Pero en cualquier caso, durante el medievo la mentira es la verdad oscura de una virtud monumental. Es cuando la mentira empieza a ser virtud, en el renacer del hombre, que hay un cambio de estilo. El Decamerón ofrece una historia límite de las dos tendencias. En la novela primera se narra las trampas últimas de un hombre de mala vida que miente astutamente a un fraile antes de su muerte, siendo finalmente el pecador bendecido y tendido por santo y sirviendo de mediador espiritual para el pueblo. Y concluye el cuento que “(...) grandísima hemos de reconocer que es la benignidad de Dios para con nosotros, que no mira nuestro error sino la pureza de la fe, y al tomar nosotros de mediador a un enemigo suyo, creyéndolo amigo, nos escucha, como si a alguien verdaderamente santo recurriésemos como a mediador de su gracia.” El crepúsculo medieval, los albores del renacimiento.

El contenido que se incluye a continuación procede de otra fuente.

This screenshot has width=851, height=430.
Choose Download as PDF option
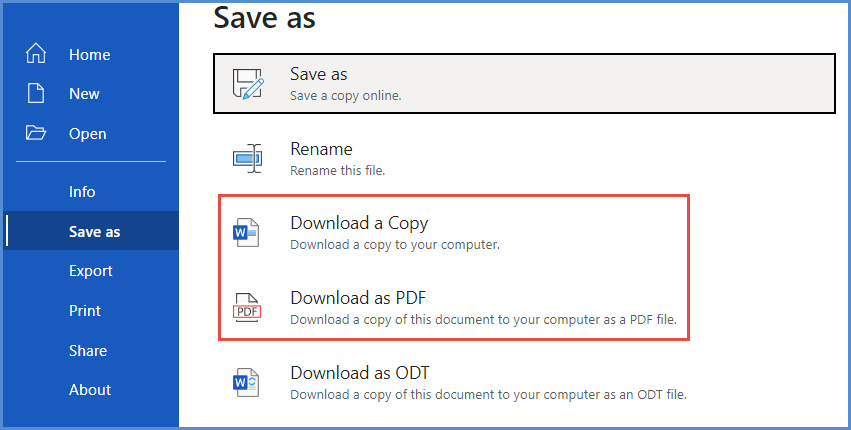pyautogui.click(x=454, y=308)
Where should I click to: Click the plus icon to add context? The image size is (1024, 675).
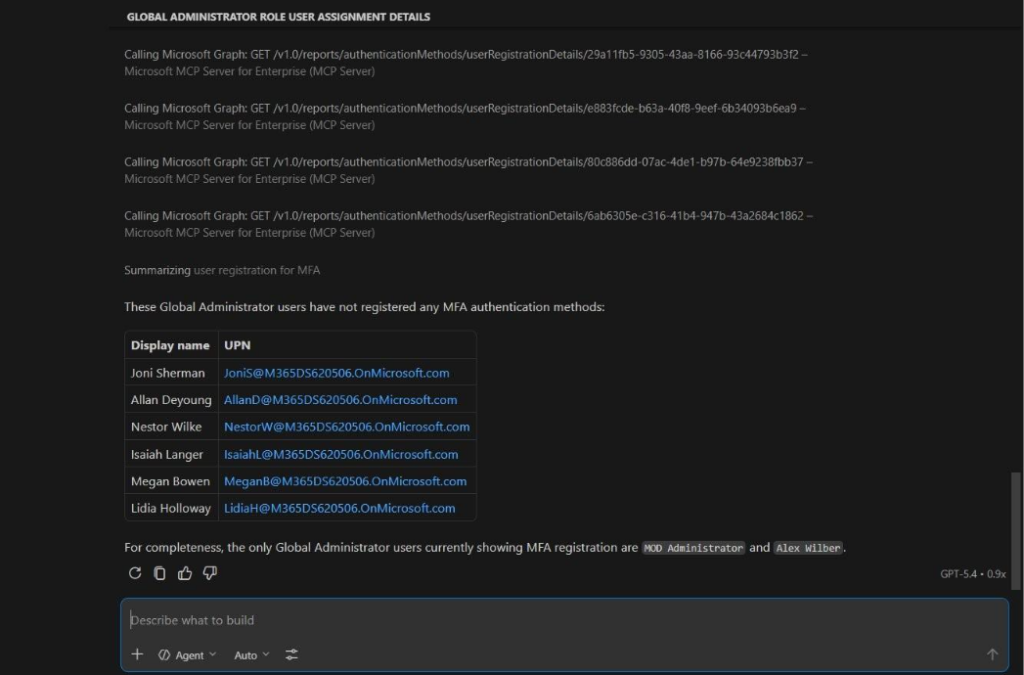[138, 655]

Renacimiento de la mentira, ¿había muerto?
La falsedad que da lugar al descubrimiento de América sirve metafóricamente para argumentar el nuevo brillo del embuste. El viaje, que no hubiese tenido lugar sin los cálculos erróneos de Colón sobre la base de los de Tolomeo, parece como presagiar el nuevo elogio a la mentira que renacerá entonces.
La sociedad se decanta definitivamente por el urbanismo y la mentira resulta necesaria en este ambiente y se convierte en un arte nuevamente respetado. Tomando como medida al hombre, ha de reconocerse que es de su inteligencia mentir y, por tanto, digna de consideración.

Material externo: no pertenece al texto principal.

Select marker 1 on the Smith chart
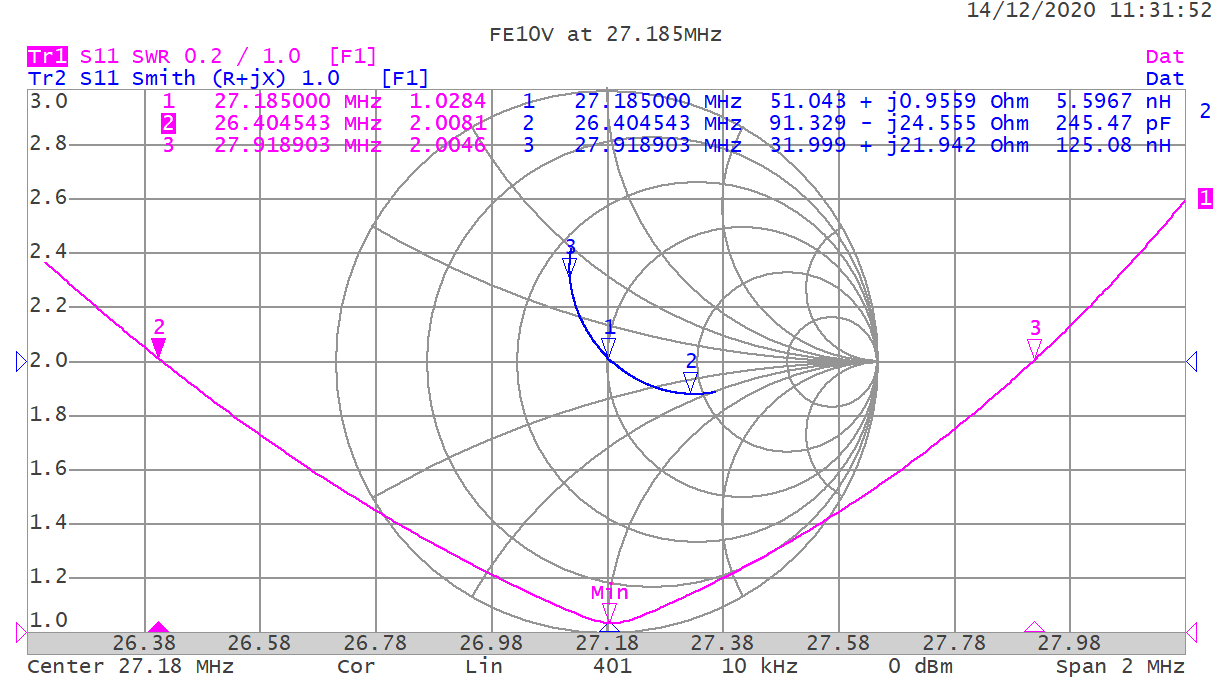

Ejemplo de obra renacentista es El Príncipe de Maquiavelo. Auténtico tratado de filosofía política, la mentira es en El Príncipe una figura de contornos bien visibles, de claridad absoluta que responde a los patrones artísticos de la época. El elogio a la mentira está justificado sobre la base del realismo. Funciona y es necesaria. Así como ya Platón justificara en su República el engaño al pueblo por su propio bien, lo mismo Maquiavelo, que recomienda a su Príncipe una serie de artimañas para el buen gobierno. No se trata de mentir para engordar al gobernante, se trata de comprender la necesidad imprescindible de dominar este arte ante la realidad cambiante y las veleidades del vulgo.
(...) el príncipe prudente, que no quiere perderse, no puede ni debe estar al cumplimiento de sus promesas, sino mientras no le pare el perjuicio, y en tanto que subsisten la circunstancias del tiempo en que se comprometió.
Ya me guardaría bien de dar tal precepto a los príncipes si todos los hombres fuesen buenos; pero como son malos y están siempre dispuestos a quebrantar su palabra, no debe ser solo el príncipe exacto y celoso en el cumplimiento de la suya.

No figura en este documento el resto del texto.